Parti para a sua leitura sem saber o que iria encontrar, embora pensasse que de uma consagrada como Dulce Maria Cardoso, vencedora de inúmeros prémios, traduzida e publicada em duas dezenas de países, nunca se pode esperar pouco. E não me enganei.

Não sei se existe aquilo a que já alguém chamou uma "escrita no feminino", expressão que considero detestável mas que entendo como querendo referir-se a uma escrita feita por mulheres e que por isso mesmo carregaria um estilo muito próprio, com preocupações que não seriam as decorrentes de um texto sobre o mesmo tema escrito por homens.

Pensei nisso várias vezes ao longo da leitura desta "Parte I A Vida Normal". A vida de uma mulher escrita por outra mulher, num período histórico muito próprio, percorrendo momentos pré e pós-revolucionários, a revolução social operada em Portugal e o universo muito particular e espacialmente localizado de Cascais e da linha do Estoril, percorrendo a emancipação profissional e sexual da mulher, os dramas da família e do casamento, a partida, a separação, a ausência, a dor, o esquecimento, o nascimento, a velhice e a morte. Um olhar que até no julgamento que faz de Jorge se torna cruel de tão cristalino. 

Está lá tudo numa narrativa consistente, com uma escrita poderosa, que flui e nos agarra ao longo das quase três centenas de páginas, antes de um final que será tudo menos expectável. A linguagem é desprovida de ornamentos, forte, por vezes mesmo agreste, rude, apesar de perfeitamente enquadrada nas cenas descritas, nas deambulacões da personagem principal. 
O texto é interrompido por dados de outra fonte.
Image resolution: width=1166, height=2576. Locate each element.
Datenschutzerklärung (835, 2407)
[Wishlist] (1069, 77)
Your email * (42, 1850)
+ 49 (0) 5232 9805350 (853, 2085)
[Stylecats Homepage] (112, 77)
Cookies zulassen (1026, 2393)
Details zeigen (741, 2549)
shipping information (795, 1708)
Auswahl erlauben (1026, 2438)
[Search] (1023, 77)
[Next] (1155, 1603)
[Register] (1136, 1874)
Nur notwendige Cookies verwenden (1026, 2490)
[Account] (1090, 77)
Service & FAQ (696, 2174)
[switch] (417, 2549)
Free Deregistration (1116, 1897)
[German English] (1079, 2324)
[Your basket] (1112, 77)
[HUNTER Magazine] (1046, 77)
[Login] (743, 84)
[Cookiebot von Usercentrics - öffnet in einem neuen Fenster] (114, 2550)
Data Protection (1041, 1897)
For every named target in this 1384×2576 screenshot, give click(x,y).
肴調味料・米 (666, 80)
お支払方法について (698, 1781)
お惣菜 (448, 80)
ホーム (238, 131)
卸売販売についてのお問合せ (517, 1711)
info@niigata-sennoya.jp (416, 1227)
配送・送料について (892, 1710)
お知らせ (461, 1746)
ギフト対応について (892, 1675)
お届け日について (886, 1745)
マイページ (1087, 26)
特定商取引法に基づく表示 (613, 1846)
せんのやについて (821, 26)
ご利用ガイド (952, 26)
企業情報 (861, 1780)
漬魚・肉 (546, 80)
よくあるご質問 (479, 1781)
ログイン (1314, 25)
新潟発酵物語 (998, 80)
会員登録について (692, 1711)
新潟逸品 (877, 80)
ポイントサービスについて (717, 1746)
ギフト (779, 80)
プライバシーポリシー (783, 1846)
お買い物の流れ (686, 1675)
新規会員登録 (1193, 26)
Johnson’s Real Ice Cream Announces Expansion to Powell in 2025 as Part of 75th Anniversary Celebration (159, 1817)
Costumo dizer que os melhores livros são os que me surpreendem pela qualidade da escrita do seu autor e pela projecção da narrativa. Quando um livro me faz esquecer as suas páginas ao longo da leitura, para me fazer saltar as suas próprias barreiras e é capaz de me levar para uma outra dimensão do pensamento e da palavra, com a mesma simplicidade com que me transporta ao longo dos seus parágrafos, quase como que projectando as suas diversas histórias numa só, e misturando as nossas com as do texto, é sinal de que está muito para lá daquilo que é o romance ou a novela convencional, fazendo esquecer a obra em que todos os cânones se revêem, são respeitados, onde tudo surge muito limpinho, muito formal, muito compenetrado e insípido.

O sal da escrita de Dulce Maria Cardoso está na luz que projecta, no modo como ilumina ao leitor o trajecto de Eliete e o faz dele participar, muitas vezes sem que seja possível para quem lê aperceber-se logo das opções tomadas pela autora e da multiplicidade de sentimentos que assolam vidas aparentemente simples e normais. Como que a dizer-nos que não existem vidas simples nem normais. Há apenas vidas. Cada uma tem a sua cor. O segredo está em saber colocá-las todas nas páginas de um livro, sem cansar e enriquecendo-nos a memória.